● EXERCISE
Please swap "heading" for "title" in the lines from the line with "You are a computer-use" to the line with "The height and width of the screenshot is (457, 607).", changing nothing else. Give back only those lines, without the pictures.

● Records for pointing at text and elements

"""

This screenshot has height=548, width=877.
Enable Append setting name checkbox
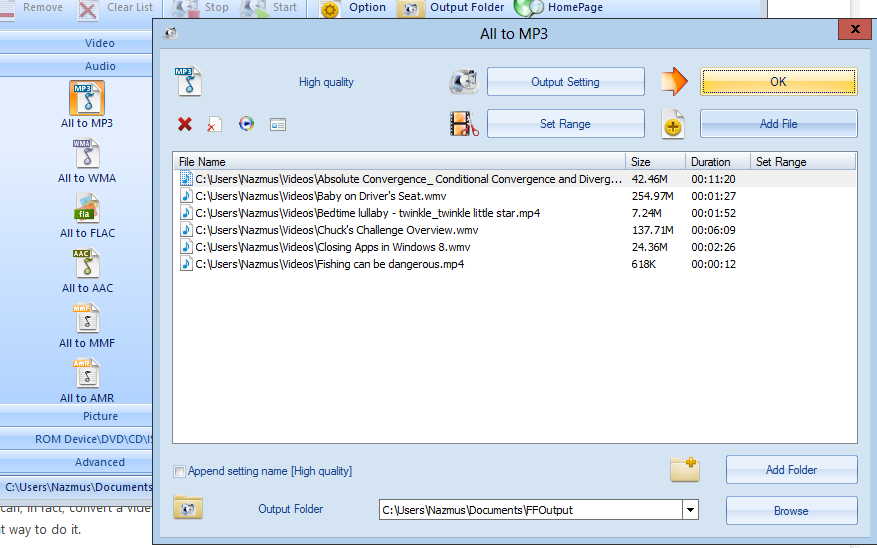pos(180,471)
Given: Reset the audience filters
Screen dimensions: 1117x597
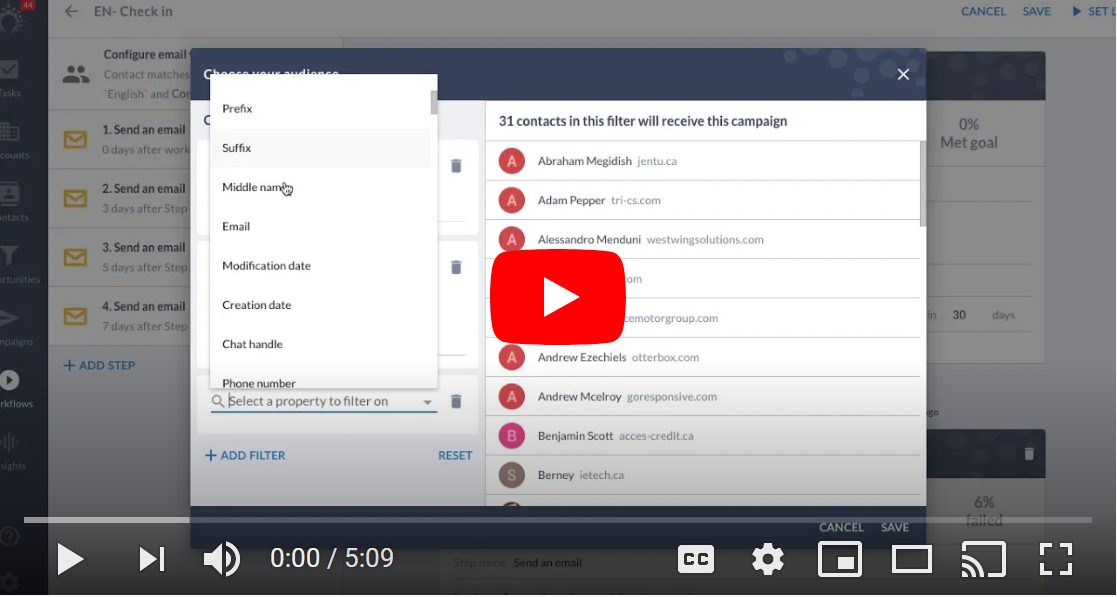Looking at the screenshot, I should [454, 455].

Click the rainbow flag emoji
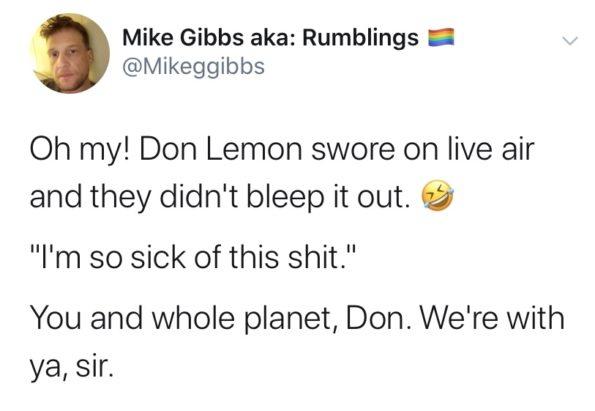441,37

"""
"""

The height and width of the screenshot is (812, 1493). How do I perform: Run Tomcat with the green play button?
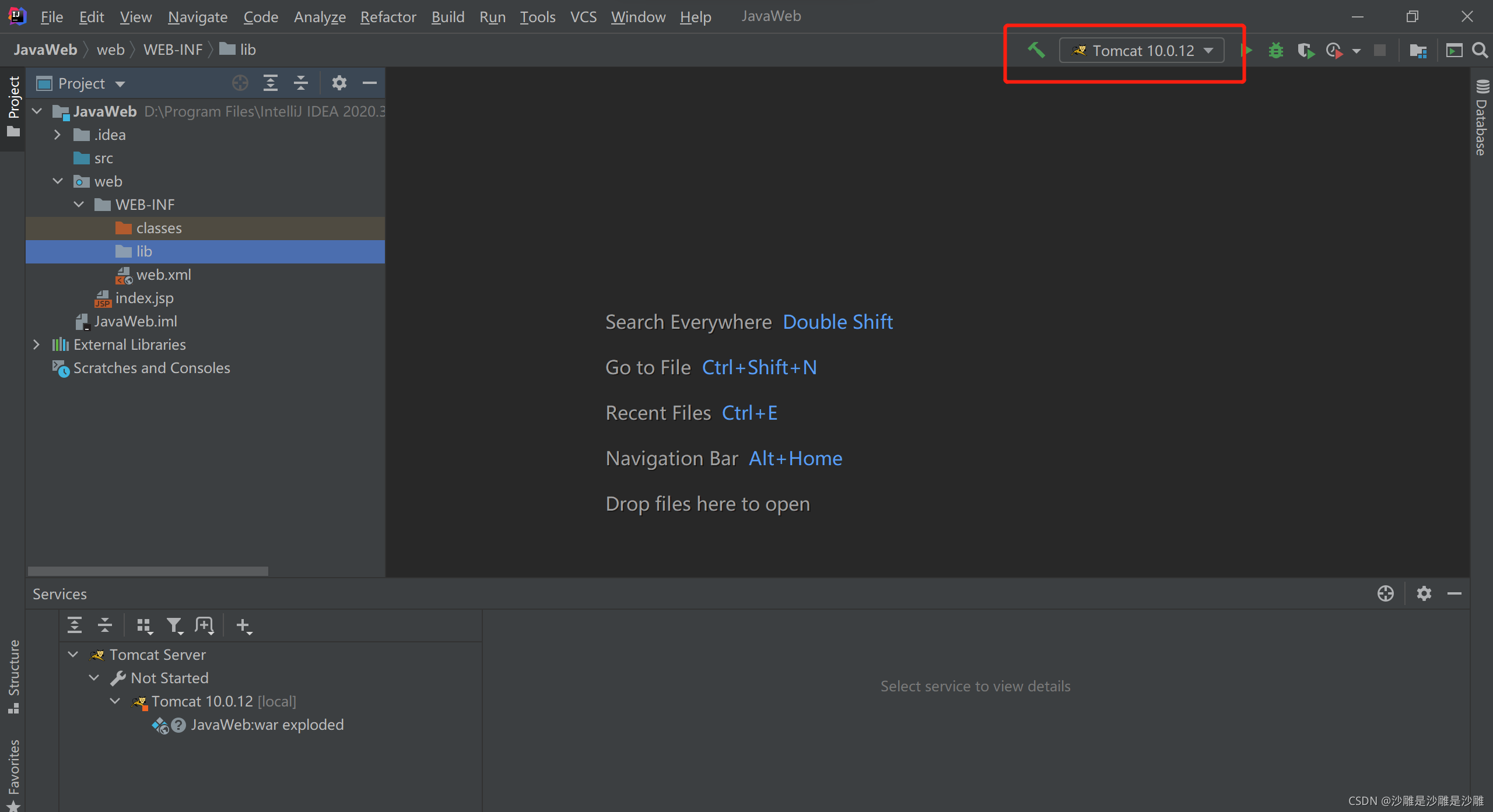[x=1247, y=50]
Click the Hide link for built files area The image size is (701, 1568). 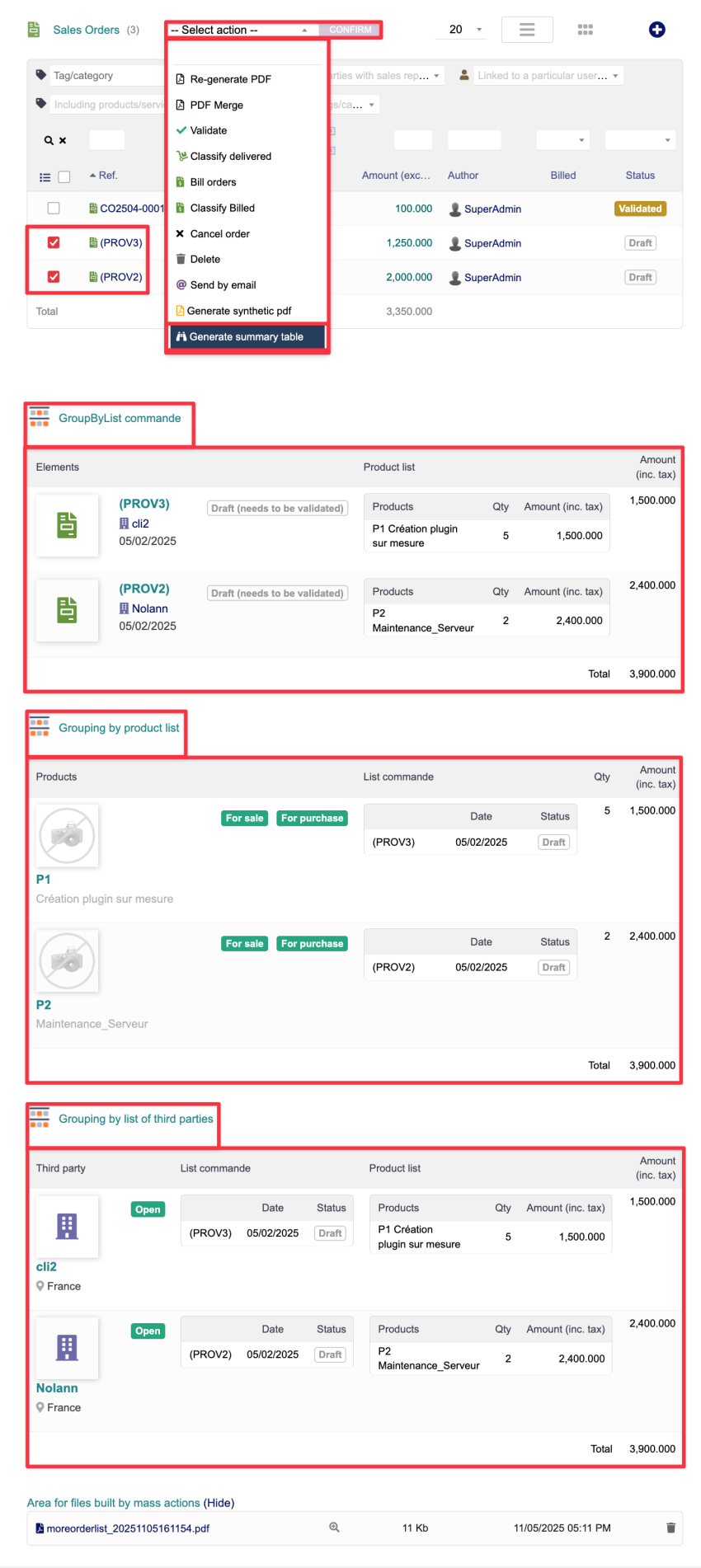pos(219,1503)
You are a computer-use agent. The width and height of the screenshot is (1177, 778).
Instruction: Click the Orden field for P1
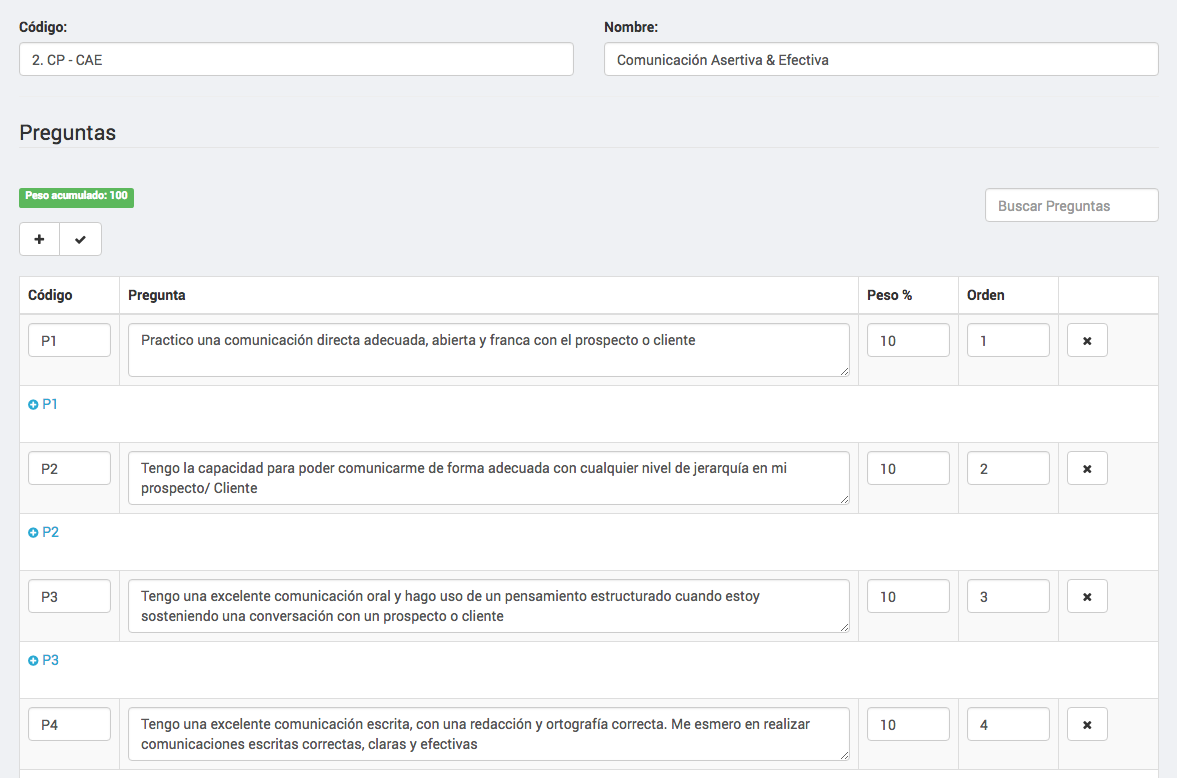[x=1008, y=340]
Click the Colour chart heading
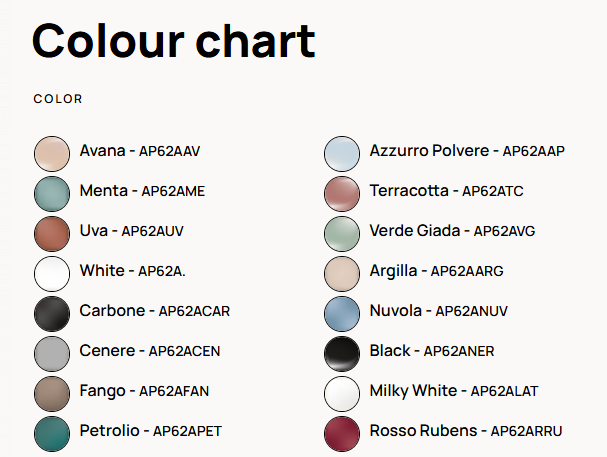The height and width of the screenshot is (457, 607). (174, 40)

"""

● EXERCISE ANSWER
You are a computer-use agent. The width and height of the screenshot is (1177, 778).
Instruction: Click the Orden field for P1
[x=1008, y=340]
Click the Colour chart title
The height and width of the screenshot is (457, 607). (174, 40)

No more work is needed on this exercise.